**Your goal**
For this task, output exactly the lines of the material below starting at the line with "1345x1009 pixels. At" and ending at the line with "The height and width of the screenshot is (292, 389)."; pictures are to be excluded.

**Input data**
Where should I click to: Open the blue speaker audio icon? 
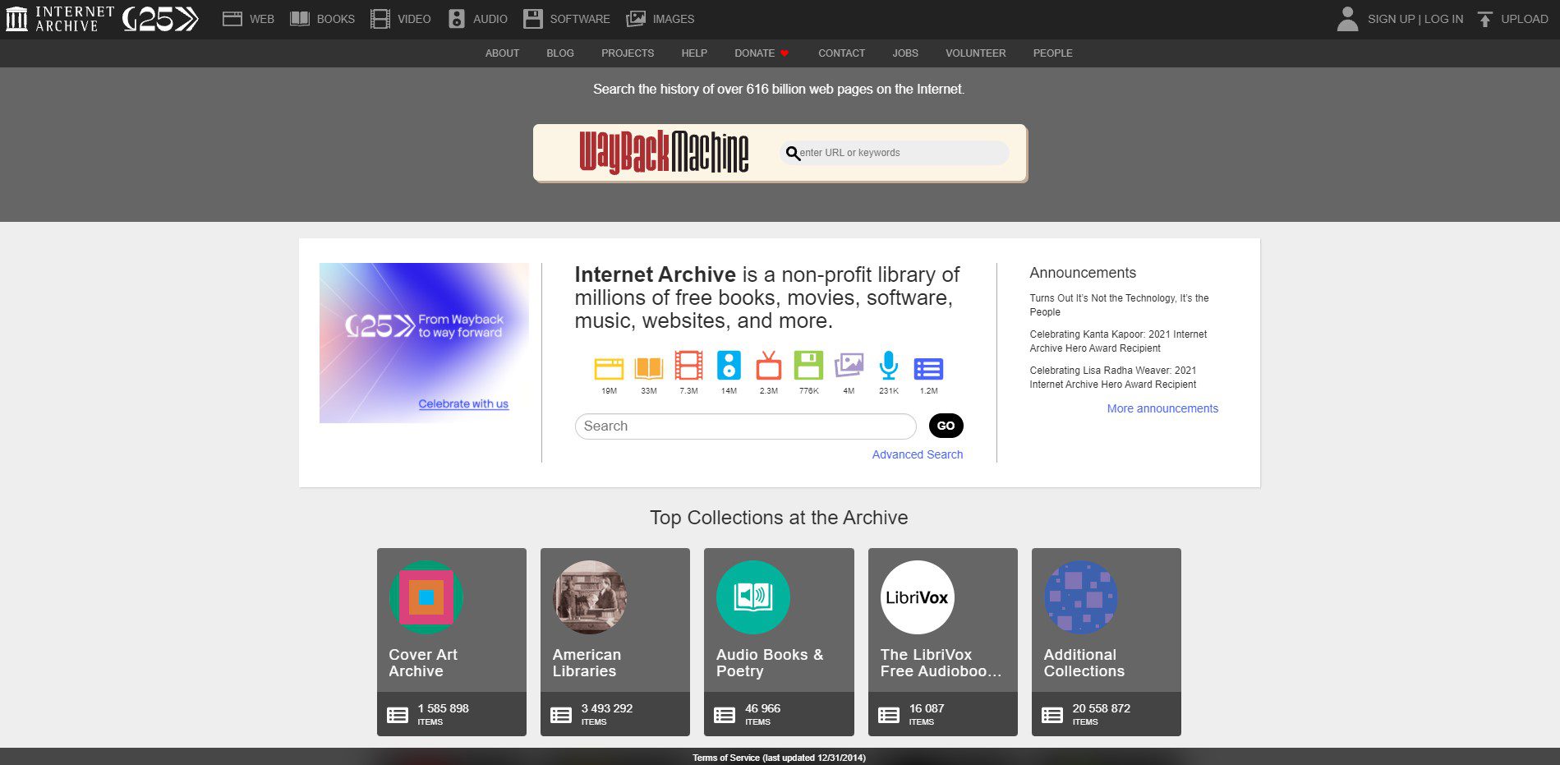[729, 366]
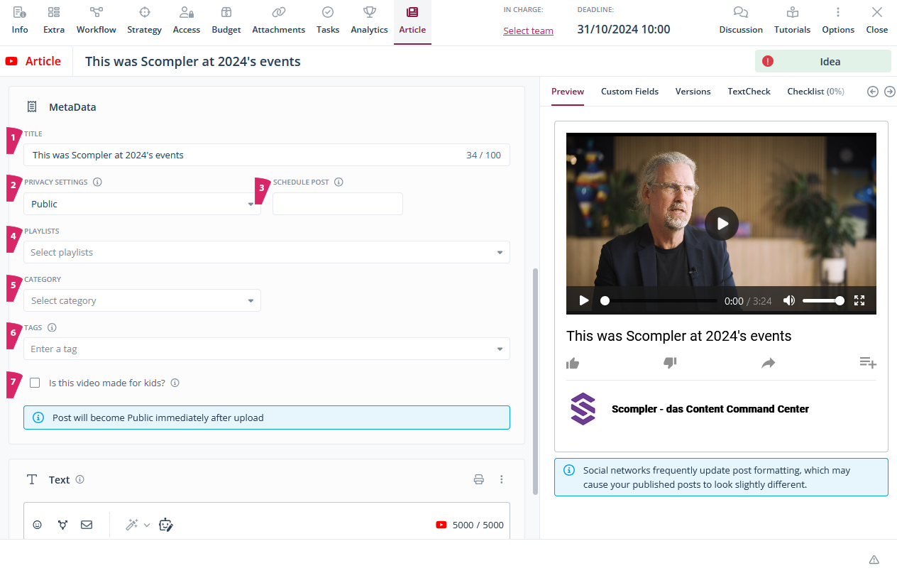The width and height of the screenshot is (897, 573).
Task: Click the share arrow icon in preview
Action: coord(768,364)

--

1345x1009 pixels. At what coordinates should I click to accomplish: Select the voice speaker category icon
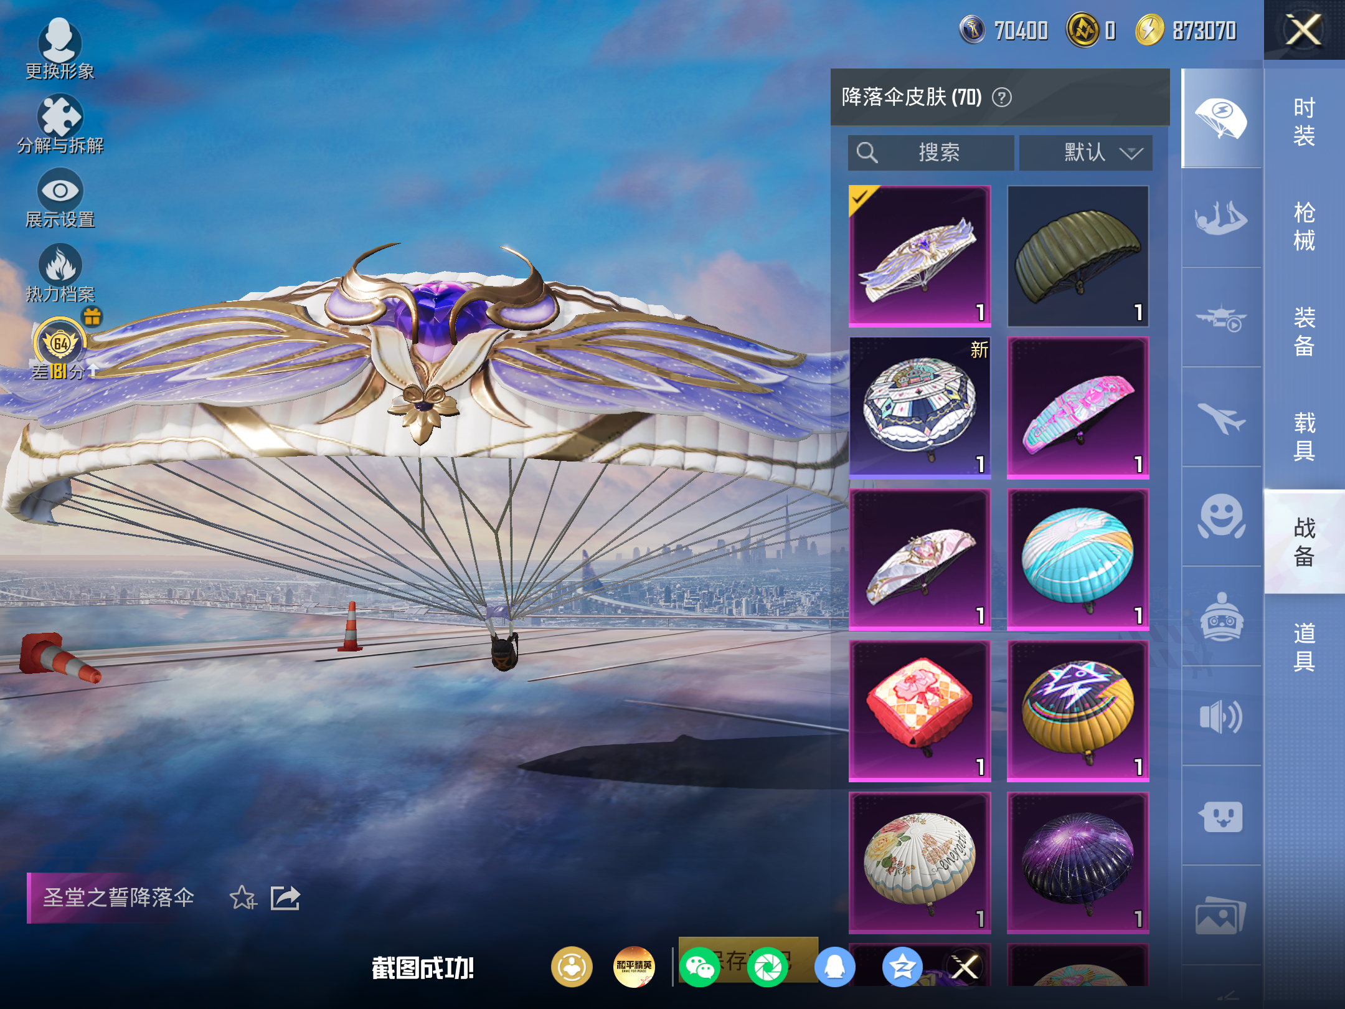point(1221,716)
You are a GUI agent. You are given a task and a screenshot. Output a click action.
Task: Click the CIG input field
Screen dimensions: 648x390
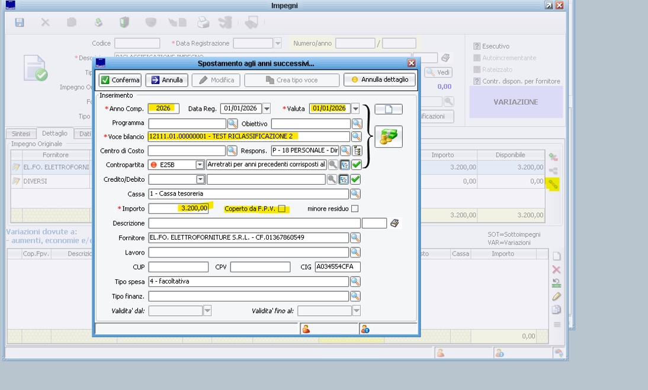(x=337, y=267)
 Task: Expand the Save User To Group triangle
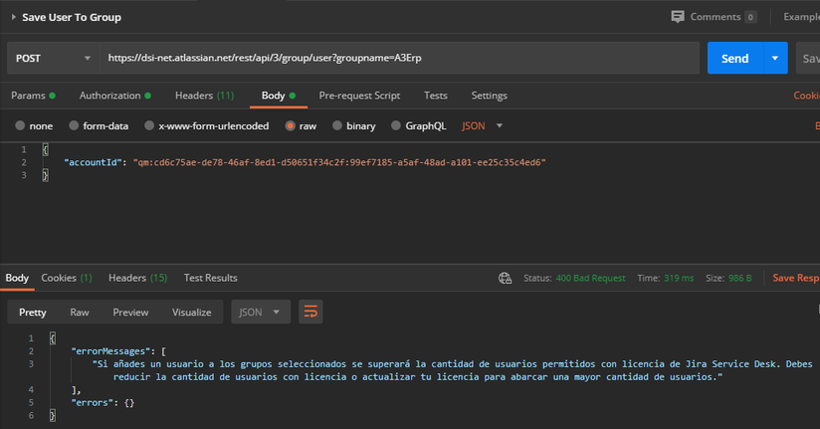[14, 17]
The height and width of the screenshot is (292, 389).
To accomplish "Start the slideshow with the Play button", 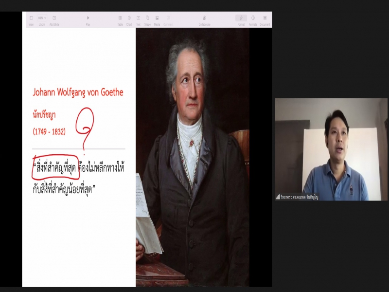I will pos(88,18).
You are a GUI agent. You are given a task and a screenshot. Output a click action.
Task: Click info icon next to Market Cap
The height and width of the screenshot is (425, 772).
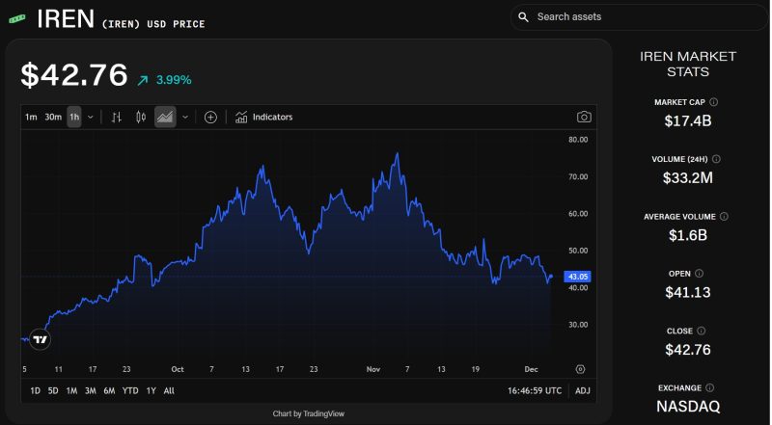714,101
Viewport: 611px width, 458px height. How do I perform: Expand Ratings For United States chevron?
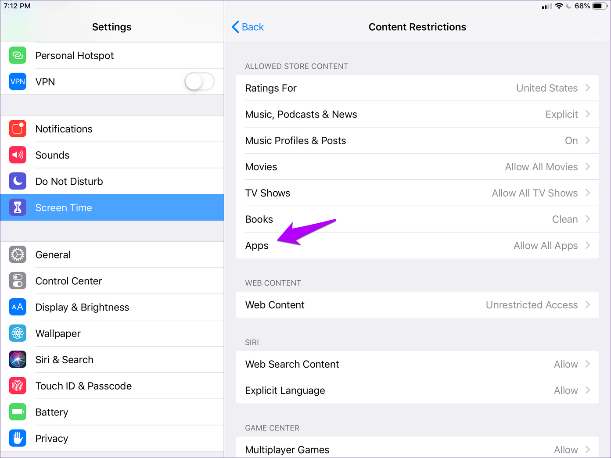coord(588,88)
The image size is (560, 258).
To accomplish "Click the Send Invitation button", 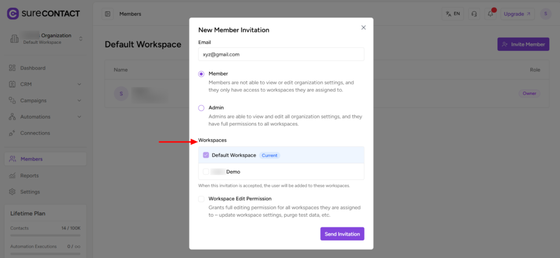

**Solution below**
1345x1009 pixels. At what coordinates should I click to accomplish: Select the voice speaker category icon
point(1221,716)
You are a GUI agent. You are given a task and a screenshot. Output a click action.
Task: Click the CIG input field
Screen dimensions: 648x390
(x=337, y=267)
 Task: Expand the Save User To Group triangle
[14, 17]
The height and width of the screenshot is (292, 389).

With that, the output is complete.